Requirement 1.12: Management of information security incidents and improvements

To ensure a consistent and effective approach to the management of information security incidents, including communication on security events and weaknesses, roles, responsibilities and procedures, at business and technical level, shall be established and tested to ensure a quick, effective and orderly and safely recover from information security incidents including scenarios related to a cyber-related cause (e.g. a fraud pursued by an external attacker or by an insider). Personnel involved in these procedures shall be adequately trained.

Requirement 1.13: Technical compliance review

A participant’s internal information systems (e.g. back office systems, internal networks and external network connectivity) shall be regularly assessed for compliance with the organisation’s established framework of policies (e.g. information security policy, cryptographic control policy).

Requirement 1.14: Virtualisation

Guest virtual machines shall comply with all the security controls that are set for physical hardware and systems (e.g. hardening, logging). Controls relating to hypervisors must include: hardening of the hypervisor and the hosting operating system, regular patching, strict separation of different environments (e.g. production and development). Centralised management, logging and monitoring as well as managing of access rights, in particular for high privileged accounts, shall be implemented based on a risk assessment. Guest virtual machines managed by the same hypervisor shall have a similar risk profile.

Requirement 1.15: Cloud computing

The usage of public and/or hybrid cloud solutions in the Payment Transaction Chain must be based on a formal risk assessment, taking into account the technical controls and the contractual clauses related to the cloud solution.
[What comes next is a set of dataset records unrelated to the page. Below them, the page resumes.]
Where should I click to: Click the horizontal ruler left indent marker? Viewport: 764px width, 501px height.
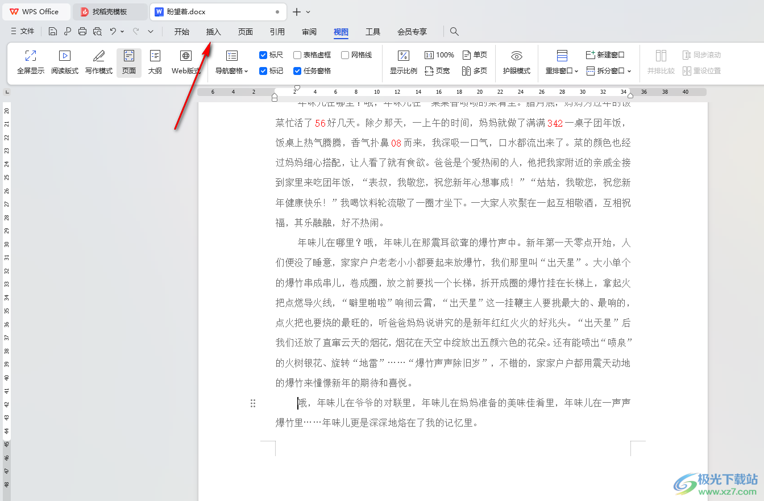click(x=275, y=98)
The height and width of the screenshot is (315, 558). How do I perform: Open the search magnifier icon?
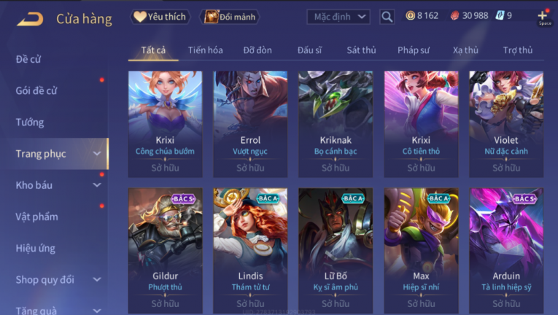[387, 17]
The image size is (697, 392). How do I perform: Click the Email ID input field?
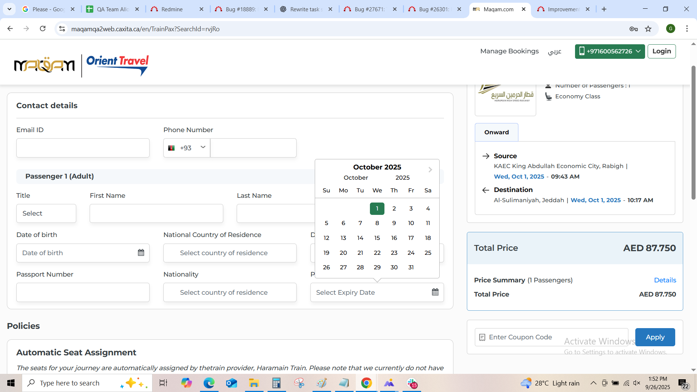pos(83,148)
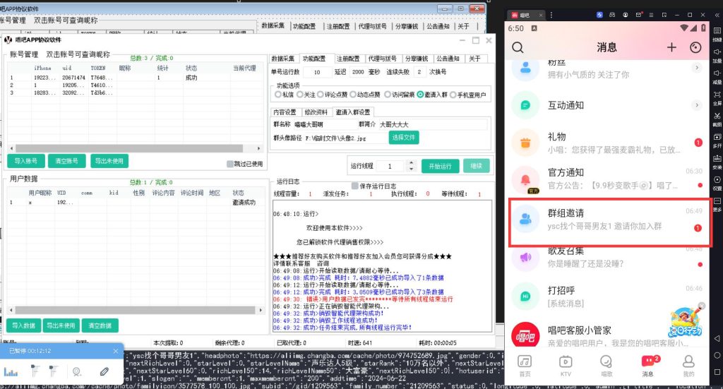The image size is (723, 389).
Task: Click the pencil icon in the recording widget
Action: pyautogui.click(x=104, y=371)

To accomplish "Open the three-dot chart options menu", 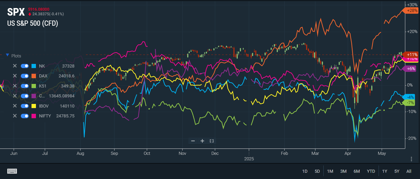I will [x=411, y=159].
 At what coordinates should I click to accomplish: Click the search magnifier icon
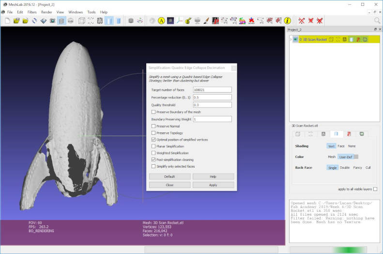[377, 21]
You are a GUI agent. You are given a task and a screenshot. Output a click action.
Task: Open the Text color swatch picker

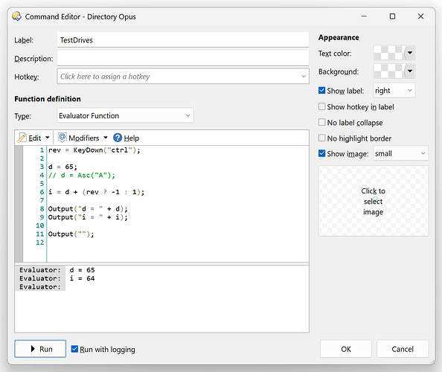click(x=394, y=53)
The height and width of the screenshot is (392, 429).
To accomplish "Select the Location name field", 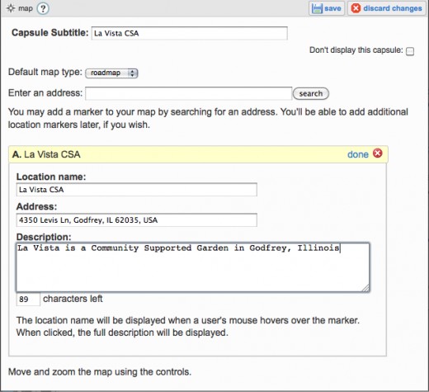I will [137, 190].
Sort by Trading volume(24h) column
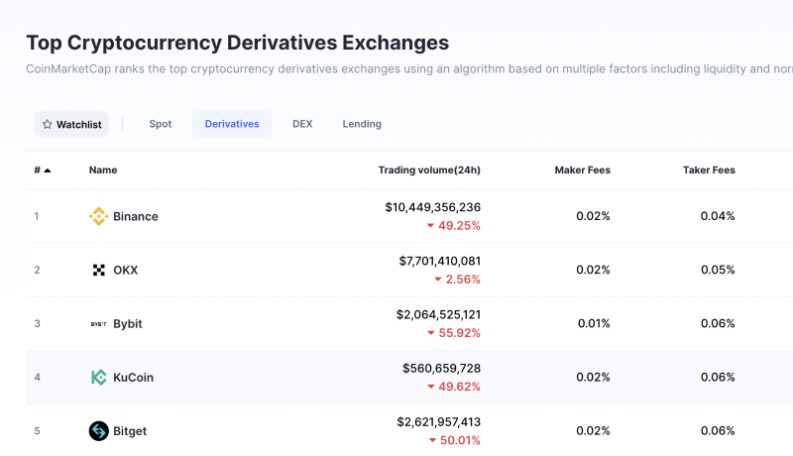 pyautogui.click(x=429, y=171)

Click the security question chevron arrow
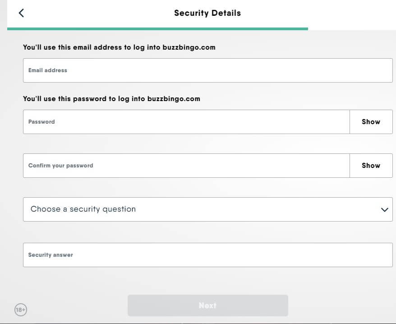(384, 209)
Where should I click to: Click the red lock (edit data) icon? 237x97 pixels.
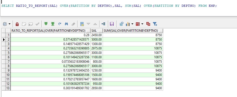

If hybrid cloud solutions are used, it is understood that the criticality level of the overall system is the highest one of the connected systems. All on-premises components of the hybrid solutions must be segregated from the other on-premises systems.

Business continuity management (applicable only to critical participants)

The following requirements (2.1 to 2.6) relate to business continuity management. Each TARGET2 participant classified by the Eurosystem as being critical for the smooth functioning of the TARGET2 system shall have a business continuity strategy in place comprising the following elements.

Requirement 2.1	:	Business continuity plans shall be developed and procedures for maintaining them are in place.
Requirement 2.2	:	An alternate operational site shall be available.
Requirement 2.3	:	The risk profile of the alternate site shall be different from that of the primary site, in order to avoid that both sites are affected by the same event at the same time. For example, the alternate site shall be on a different power grid and central telecommunication circuit from those of the primary business location.
Requirement 2.4	:	In the event of a major operational disruption rendering the primary site inaccessible and/or critical staff unavailable, the critical participant shall be able to resume normal operations from the alternate site, where it shall be possible to properly close the business day and open the following business day(s).
Requirement 2.5	:	Procedures shall be in place to ensure that the processing of transactions is resumed from the alternate site within a reasonable timeframe after the initial disruption of service and commensurate to the criticality of the business that was disrupted.
Requirement 2.6	:	The ability to cope with operational disruptions shall be tested at least once a year and critical staff shall be aptly trained. The maximum period between tests shall not exceed one year.